Norepinephrine induces a samaritan phenotype of microglia in an Alzheimer disease mouse model

Abstract

Loss of locus ceruleus (LC) neurons, degeneration of noradrenergic projections and decrease of norepinephrine (NE) in projection areas represent an early feature of Alzheimer's disease (AD). To elucidate the effect of NE loss on AD pathology, we evaluated NE effects on microglial functions including cytokine generation, migration and phagocytosis in vitro and in vivo. NE stimulation abolished amyloid beta (Aß) induced microglia chemokine and cytokine secretion, but increased microglial migration and phagocytosis of fibrillar Aß in a concentration dependent manner. Similary, DSP4 induced LC degeneration and NE depletion increased mRNA and protein levels of cytokines and inflammatory enzyme systems in APP transgenic mice. NE depleted APPV717I transgenic mice showed more Aß 1–40 and 1–42 deposits within the hippocampus and frontal cortex compared to APP transgenic mice with an intact NE innervation.
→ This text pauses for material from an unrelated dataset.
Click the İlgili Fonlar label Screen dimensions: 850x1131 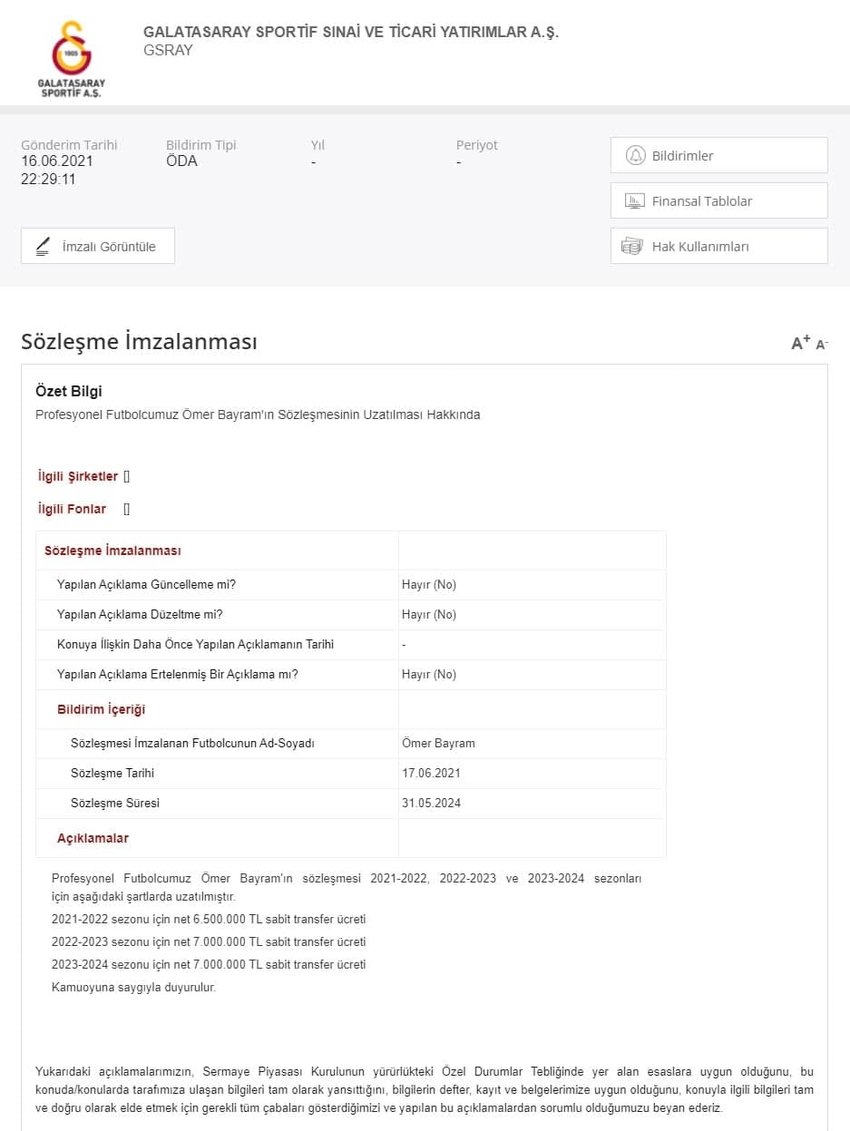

Confocal analysis of microglial cells and Aß revealed that the number of colabelled cells was higher in control compared to NE depleted APPV717I transgenic mice, suggesting that NE levels modulate microglial phagocytosis in vivo. These data indicate that early LC degeneration and concomitant decrease of NE concentration in LC projection areas such as the neocortex and hippocampus facilitate the inflammatory reaction of microglial cells in the AD brain. At the same time, loss of NE innervation impairs key microglial functions such as migration and phagocytosis and thus contribute to reduced Aß clearance in AD. Therefore, therapies targeting microglial phagocytosis should be tested under NE depletion.